Related: What Chadwick Boseman's Life Can Teach Us About Being Leaders
It is human nature to seek a sense of belonging in the workplace. Yet, one in three African Americans say that they have felt out of place at work because of their race or ethnicity, according to the Center for Talent Innovation. For employees to thrive in a workplace, they require support and recognition from their peers and managers alike. Moreover, work is not just about punching in the clock for most people. Work gives us a sense of purpose and when battling a chronic illness: It is this sense of purpose and support that motivates you to keep pushing daily against all odds.

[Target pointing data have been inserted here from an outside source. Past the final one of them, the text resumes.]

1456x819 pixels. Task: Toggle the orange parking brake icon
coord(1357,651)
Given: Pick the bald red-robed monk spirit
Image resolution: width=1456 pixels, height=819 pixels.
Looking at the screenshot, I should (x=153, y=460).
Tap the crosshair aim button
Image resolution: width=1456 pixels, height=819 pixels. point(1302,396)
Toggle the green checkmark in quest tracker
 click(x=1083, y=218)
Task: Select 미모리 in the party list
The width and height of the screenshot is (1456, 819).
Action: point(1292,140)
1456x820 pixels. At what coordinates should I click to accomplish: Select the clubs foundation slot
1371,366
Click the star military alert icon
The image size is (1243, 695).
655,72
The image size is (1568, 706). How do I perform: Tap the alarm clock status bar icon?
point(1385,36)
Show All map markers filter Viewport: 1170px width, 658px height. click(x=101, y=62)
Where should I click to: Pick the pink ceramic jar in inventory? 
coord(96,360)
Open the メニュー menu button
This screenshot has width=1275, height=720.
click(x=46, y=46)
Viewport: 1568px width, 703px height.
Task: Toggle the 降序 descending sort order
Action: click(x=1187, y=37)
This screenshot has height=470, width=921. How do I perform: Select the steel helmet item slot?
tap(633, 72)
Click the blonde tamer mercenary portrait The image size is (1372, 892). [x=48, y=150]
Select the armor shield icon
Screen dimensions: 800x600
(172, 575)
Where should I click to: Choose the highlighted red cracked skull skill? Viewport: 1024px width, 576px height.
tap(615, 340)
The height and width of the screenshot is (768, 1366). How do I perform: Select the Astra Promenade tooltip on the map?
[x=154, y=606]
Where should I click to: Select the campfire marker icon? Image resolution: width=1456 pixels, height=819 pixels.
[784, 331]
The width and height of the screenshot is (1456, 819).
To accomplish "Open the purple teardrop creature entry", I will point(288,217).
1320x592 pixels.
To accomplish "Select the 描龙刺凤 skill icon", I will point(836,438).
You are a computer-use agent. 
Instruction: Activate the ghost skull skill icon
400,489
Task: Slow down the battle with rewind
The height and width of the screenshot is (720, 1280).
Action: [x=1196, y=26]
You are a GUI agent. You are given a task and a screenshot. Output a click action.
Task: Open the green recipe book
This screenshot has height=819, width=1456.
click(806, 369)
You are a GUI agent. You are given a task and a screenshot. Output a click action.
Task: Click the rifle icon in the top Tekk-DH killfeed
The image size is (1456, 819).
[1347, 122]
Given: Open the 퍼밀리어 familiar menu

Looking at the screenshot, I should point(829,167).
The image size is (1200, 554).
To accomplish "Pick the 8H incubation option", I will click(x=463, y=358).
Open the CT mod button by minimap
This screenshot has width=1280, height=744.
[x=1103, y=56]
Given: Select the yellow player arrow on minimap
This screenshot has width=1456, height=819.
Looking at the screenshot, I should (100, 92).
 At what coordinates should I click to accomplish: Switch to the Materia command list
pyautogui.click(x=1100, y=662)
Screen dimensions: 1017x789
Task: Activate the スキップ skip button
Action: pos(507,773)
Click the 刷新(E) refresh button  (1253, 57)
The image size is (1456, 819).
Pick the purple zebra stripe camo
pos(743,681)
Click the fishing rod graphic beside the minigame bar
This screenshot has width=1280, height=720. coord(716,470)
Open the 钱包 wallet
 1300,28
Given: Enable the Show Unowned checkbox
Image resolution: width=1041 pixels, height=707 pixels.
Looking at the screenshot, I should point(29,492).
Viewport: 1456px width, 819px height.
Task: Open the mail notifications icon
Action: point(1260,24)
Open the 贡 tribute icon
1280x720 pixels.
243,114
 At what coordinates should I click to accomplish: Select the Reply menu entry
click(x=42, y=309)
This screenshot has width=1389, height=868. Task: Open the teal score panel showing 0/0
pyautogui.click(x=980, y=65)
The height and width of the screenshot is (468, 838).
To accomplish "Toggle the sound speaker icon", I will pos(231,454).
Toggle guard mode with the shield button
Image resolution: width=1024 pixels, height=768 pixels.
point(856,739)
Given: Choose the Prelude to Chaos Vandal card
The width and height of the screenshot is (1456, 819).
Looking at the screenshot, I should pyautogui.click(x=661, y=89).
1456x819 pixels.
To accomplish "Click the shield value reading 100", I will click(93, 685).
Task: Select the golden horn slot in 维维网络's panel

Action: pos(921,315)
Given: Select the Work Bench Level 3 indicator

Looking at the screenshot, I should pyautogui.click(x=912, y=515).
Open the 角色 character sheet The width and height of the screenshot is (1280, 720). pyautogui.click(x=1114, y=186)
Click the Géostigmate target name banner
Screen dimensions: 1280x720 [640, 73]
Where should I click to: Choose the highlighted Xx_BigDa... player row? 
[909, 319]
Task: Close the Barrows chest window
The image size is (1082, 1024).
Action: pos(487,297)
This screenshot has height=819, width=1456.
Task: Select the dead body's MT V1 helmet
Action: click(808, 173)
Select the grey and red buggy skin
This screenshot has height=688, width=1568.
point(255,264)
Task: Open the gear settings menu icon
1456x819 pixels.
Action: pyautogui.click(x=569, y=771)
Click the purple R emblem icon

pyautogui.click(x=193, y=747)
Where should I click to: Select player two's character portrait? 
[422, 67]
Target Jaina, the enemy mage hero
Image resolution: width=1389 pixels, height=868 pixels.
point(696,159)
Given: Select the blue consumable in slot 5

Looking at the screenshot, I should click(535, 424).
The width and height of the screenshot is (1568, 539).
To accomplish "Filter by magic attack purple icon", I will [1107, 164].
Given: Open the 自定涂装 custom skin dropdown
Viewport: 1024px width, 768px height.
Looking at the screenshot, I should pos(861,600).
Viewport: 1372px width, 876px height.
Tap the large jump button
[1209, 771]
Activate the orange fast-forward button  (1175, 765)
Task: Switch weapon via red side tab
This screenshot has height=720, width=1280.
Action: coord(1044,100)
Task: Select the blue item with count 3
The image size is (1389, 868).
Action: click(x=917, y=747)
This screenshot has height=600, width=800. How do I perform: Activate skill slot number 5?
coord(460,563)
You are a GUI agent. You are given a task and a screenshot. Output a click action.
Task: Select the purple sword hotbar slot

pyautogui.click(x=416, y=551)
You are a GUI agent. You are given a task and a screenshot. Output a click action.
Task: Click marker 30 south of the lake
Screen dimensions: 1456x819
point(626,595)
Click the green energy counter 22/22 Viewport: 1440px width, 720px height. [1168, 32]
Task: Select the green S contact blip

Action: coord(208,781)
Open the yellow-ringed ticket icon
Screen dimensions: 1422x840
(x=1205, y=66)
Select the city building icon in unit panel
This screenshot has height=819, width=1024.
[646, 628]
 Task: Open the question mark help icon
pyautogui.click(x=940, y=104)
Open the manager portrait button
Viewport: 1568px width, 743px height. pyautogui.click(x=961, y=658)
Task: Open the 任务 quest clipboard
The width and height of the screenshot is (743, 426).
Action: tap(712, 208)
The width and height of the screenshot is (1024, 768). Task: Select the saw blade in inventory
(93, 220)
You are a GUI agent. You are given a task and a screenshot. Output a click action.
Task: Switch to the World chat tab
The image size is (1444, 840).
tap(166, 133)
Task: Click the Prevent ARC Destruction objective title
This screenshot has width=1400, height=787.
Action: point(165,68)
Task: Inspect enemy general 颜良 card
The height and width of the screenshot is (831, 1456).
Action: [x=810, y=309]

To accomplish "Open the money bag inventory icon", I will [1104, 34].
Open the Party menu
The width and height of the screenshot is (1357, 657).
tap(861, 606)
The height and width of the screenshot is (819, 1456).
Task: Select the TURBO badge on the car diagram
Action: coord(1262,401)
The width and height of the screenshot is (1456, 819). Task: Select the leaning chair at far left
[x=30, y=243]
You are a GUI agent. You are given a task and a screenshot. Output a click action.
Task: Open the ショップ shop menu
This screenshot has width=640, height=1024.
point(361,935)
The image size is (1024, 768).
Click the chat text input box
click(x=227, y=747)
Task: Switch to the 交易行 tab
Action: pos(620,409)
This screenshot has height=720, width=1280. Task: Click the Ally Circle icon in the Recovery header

Taken together, it is evident that the American workplace is one that has grappled with the socioeconomic, psychological, and physiological burden of the global health crisis. Recent events have also highlighted systemic and institutional racism in a gut-wrenching manner that has illuminated the challenges of ethnic minorities, particularly African Americans. Hence, American businesses are being forced to rethink their purpose. Maximizing shareholder value cannot be measured simply in terms of productivity and profitability. The new business paradigm prioritizes employee wellness above profits. The question remains on whether this "employee first" approach will remain, especially in a capitalist economy.
"Equality for All" in a time of heightened sociopolitical consciousness must also apply to those battling diseases including cancers and autoimmune disorders. We must no longer allow our workers particularly African Americans and other ethnic minorities to suffer silently. Support is key.